EAGER: Spatiotemporal Big Data Analysis to Understand COVID-19 Effects
Principal Investigator(s):Shashi Shekhar, McKnight Distinguished Professor, Computer Science and Engineering
The COVID-19 pandemic has impacted public health with a large number of mortalities and ravaged the economy by increasing unemployment to a historically high level. The goal of this project is to investigate the potential for novel spatiotemporal big data to assist in identifying COVID-19-related geographic patterns, such as locations where groups of people visit for long, overlapping times, and travel to and from hotspots. Such patterns are of great interest to policymakers and public health researchers but are difficult to find in traditional mobility datasets such as infrequent travel surveys and urban highway traffic data. Example spatiotemporal big data include privacy-protected aggregated location traces of mobile devices that have recently been opened for COVID-19 research.

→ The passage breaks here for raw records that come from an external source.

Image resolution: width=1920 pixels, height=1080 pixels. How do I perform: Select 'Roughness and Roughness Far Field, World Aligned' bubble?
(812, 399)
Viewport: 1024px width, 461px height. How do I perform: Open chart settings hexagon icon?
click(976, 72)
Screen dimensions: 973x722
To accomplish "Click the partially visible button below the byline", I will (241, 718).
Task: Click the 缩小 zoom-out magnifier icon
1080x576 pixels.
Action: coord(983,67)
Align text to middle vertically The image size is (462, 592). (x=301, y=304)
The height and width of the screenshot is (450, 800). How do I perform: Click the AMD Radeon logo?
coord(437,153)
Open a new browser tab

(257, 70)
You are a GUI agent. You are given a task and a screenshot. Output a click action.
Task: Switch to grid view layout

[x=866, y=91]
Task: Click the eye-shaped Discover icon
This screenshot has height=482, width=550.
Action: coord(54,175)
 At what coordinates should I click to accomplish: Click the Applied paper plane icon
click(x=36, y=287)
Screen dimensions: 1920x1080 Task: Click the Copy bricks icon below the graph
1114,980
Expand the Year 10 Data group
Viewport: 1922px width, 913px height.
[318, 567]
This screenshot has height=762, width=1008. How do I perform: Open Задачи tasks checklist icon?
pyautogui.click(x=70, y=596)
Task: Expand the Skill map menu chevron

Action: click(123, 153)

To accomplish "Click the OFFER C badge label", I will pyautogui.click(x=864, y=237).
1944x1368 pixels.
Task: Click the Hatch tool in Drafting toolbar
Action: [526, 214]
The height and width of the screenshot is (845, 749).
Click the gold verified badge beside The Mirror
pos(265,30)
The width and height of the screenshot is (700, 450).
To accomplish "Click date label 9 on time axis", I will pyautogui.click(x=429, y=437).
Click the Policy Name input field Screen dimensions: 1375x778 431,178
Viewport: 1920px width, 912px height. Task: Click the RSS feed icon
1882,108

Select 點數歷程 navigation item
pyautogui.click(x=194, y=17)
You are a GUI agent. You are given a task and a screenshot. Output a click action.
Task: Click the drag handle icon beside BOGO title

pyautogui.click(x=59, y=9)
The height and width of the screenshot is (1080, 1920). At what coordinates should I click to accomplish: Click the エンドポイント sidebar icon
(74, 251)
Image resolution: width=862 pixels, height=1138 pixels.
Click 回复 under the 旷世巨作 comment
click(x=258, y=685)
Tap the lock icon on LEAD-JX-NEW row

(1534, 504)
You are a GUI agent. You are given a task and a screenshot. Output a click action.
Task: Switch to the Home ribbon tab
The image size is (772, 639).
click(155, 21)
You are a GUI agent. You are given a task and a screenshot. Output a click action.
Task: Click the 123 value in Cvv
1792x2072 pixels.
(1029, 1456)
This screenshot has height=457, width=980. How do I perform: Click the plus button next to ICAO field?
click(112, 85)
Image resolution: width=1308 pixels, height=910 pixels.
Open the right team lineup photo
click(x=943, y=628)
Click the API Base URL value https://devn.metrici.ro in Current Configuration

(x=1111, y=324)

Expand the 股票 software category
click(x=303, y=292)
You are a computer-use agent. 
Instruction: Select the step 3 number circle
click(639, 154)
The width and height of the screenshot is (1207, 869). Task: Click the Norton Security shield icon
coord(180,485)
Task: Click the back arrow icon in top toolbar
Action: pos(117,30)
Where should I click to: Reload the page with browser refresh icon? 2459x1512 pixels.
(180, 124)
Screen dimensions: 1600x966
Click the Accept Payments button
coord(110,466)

If successful, the results will inform disease spread models and policy interventions to save lives and reopen the economy safely.
This project is expected to result in multiple data science and computer science innovations. First, it will define and quantify hangout-venues, a novel spatiotemporal pattern family modeling the places with many overlapping long visits. Examples include full-service dine-in restaurants which have many long visits, but not limited-service restaurants which mostly have short visits. Second, it will probe new interest measures to not only distinguish between patterns (e.g., full-service restaurants) and non-patterns (e.g., limited-service restaurants) but also support the design of computationally efficient algorithms based on properties such as anti-monotone. Third, it will design novel and scalable algorithms for analyzing the large (tens of terabytes) dataset for hangout-venues. Fourth, it will investigate the impact of selection bias and noise from differential privacy schemes. The results have the potential to transform data science knowledge with novel pattern families (e.g., hangout-venue) and improve the understanding of the impact of selection bias and noise added by differential privacy schemes on pattern mining methods and their results. Furthermore, the project will co-produce knowledge in close collaboration with public health researchers and policymakers. The results have the potential to transform the understanding of the public mobility for modeling disease transmission dynamics by leveraging the emerging spatiotemporal big data.